◆ WHAT TO DO:
With the line that contains "The width and height of the screenshot is (1568, 637)." as the final line, return every line from the start of the data below exactly.

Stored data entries
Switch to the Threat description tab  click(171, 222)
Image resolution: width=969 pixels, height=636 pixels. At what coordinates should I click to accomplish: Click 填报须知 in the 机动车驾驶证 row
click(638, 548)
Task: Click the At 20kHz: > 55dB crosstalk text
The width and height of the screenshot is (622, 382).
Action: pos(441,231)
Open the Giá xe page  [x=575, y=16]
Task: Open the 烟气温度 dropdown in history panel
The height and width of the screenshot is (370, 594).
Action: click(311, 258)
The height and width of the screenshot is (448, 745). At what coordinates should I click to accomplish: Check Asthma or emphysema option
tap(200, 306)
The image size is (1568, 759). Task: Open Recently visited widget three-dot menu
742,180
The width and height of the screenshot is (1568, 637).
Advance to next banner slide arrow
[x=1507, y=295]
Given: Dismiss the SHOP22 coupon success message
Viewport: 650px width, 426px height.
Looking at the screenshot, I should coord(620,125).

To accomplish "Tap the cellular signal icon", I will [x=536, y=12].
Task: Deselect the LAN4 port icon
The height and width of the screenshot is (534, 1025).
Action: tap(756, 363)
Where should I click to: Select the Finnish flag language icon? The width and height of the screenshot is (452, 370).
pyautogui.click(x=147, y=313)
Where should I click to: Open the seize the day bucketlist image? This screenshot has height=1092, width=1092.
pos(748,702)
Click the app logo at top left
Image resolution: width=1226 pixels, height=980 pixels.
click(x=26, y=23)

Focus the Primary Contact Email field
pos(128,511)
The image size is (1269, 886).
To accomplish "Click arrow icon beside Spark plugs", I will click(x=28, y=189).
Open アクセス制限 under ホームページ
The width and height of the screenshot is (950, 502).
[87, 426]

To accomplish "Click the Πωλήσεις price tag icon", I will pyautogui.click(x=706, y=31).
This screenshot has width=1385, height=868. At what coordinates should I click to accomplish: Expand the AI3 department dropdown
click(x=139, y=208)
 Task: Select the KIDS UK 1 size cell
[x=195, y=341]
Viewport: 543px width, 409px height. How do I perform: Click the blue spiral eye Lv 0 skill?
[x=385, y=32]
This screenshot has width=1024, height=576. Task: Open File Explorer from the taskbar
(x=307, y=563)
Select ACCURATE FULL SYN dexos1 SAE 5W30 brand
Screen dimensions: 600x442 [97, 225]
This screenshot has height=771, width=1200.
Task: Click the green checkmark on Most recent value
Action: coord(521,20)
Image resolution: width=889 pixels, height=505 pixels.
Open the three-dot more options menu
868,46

◆ SOLVED PROBLEM:
Switch to the Threat description tab  click(171, 222)
Image resolution: width=969 pixels, height=636 pixels. At what coordinates should I click to accomplish: Click 填报须知 in the 机动车驾驶证 row
click(638, 548)
Task: Click the At 20kHz: > 55dB crosstalk text
The width and height of the screenshot is (622, 382).
Action: pos(441,231)
Open the Giá xe page  [x=575, y=16]
Task: Open the 烟气温度 dropdown in history panel
The height and width of the screenshot is (370, 594).
Action: click(311, 258)
The height and width of the screenshot is (448, 745). At what coordinates should I click to accomplish: Check Asthma or emphysema option
tap(200, 306)
The image size is (1568, 759). Task: Open Recently visited widget three-dot menu
742,180
The width and height of the screenshot is (1568, 637).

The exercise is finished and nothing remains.